時間の流れなんてものが、あるとは思っていなかった。

赤ちゃんの頃はみんなそうだったと思う。




赤ん坊はお腹がすいたら泣きわめき、すぐに食べ物が与えられる。今の欲望に、今の行動、そして今の報酬が、すべてつながっている。欲望がうまれてから達成されるまでのタイムラグがない。

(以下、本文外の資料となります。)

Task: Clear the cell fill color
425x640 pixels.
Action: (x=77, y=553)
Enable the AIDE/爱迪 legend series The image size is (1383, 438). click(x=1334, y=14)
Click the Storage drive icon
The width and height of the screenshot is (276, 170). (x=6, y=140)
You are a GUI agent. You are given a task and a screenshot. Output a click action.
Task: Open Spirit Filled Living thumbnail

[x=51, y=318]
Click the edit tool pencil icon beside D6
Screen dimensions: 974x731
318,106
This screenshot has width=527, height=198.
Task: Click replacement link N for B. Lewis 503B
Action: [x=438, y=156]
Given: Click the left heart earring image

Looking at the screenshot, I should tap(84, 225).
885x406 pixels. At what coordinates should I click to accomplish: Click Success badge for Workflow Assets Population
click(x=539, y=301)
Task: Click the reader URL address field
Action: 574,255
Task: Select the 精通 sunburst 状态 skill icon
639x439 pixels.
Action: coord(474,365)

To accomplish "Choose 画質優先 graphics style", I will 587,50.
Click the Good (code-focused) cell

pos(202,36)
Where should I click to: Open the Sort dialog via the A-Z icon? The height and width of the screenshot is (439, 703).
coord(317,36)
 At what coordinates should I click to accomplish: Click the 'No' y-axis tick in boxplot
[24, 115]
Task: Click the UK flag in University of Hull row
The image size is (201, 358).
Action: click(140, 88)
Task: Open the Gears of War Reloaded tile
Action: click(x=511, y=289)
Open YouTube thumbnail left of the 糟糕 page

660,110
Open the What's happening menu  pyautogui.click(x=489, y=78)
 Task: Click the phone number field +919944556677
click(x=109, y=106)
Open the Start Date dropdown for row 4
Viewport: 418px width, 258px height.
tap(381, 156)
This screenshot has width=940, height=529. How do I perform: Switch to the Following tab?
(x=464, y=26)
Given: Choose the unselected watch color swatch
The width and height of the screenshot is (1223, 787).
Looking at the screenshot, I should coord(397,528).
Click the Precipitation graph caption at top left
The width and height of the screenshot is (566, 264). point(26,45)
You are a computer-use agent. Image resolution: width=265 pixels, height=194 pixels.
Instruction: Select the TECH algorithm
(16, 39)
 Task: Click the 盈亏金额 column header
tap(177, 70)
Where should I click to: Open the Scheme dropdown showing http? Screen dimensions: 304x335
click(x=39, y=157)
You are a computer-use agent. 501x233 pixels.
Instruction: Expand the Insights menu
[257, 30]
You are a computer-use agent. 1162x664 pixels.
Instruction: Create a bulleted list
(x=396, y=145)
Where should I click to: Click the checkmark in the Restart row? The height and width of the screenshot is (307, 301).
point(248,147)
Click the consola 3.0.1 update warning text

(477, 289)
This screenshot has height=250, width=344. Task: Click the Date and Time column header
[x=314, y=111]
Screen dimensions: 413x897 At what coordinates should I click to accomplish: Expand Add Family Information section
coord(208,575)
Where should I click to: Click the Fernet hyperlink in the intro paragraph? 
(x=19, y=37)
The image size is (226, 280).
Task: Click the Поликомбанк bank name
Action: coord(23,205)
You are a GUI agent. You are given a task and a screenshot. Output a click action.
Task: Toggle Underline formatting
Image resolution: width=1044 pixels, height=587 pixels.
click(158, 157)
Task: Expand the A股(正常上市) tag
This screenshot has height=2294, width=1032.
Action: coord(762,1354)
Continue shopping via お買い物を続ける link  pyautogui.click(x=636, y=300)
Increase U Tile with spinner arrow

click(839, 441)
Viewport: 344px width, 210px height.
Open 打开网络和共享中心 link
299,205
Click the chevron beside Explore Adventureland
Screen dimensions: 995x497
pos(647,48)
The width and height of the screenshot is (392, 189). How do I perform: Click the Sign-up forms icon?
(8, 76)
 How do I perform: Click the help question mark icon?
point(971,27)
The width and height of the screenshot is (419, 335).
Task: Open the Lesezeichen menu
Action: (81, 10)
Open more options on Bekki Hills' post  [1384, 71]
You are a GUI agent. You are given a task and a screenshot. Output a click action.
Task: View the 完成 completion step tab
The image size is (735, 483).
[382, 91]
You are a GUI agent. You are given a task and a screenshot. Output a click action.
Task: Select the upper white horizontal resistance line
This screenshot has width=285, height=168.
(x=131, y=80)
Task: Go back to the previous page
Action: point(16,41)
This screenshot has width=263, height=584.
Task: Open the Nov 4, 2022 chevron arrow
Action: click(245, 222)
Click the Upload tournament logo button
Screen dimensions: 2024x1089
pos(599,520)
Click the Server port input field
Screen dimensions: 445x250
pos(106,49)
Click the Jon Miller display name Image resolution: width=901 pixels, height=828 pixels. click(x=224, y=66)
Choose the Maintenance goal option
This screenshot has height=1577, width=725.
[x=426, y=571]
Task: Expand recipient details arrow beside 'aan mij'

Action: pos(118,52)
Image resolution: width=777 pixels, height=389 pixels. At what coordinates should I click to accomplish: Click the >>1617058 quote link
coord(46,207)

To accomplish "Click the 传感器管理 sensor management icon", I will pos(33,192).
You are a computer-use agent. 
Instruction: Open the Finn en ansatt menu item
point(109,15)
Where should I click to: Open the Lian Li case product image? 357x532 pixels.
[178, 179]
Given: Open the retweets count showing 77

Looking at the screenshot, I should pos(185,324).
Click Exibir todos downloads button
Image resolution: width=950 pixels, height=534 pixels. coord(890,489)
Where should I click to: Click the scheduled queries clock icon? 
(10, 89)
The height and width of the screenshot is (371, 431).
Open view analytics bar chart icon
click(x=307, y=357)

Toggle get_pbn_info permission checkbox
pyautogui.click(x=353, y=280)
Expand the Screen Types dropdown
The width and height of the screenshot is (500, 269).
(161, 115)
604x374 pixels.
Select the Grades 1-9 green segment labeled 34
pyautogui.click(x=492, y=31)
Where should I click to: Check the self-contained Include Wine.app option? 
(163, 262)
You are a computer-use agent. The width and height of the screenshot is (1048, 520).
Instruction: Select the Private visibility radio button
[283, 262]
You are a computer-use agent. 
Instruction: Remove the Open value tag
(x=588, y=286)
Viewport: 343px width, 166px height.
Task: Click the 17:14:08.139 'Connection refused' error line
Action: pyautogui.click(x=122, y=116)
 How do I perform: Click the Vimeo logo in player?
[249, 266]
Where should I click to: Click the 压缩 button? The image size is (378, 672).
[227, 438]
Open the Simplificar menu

「いつかこの先、母乳が手に入る」という概念は、赤ん坊にはない。

しかし、人は少し育つと、「お腹がすいた→まだご飯じゃないからもう少しがまんして」を経験する。

「今」の欲動に、あとで行動する必要が出てくる。

だんだんと、「まだもう少し先」とか、「まだだいぶ先」といった概念を知る。

こうして、時間の概念が立ち上がってくる。





テレビのバラエティ番組で、犬が飼い主(子ども)に、「待て」を命じられていた。

犬の目の前には高級A5ビーフが置いてある。犬にとってA5がどれだけ意味を持つのかはわからないが、飼い主にとっては「守るべき宝」に見える。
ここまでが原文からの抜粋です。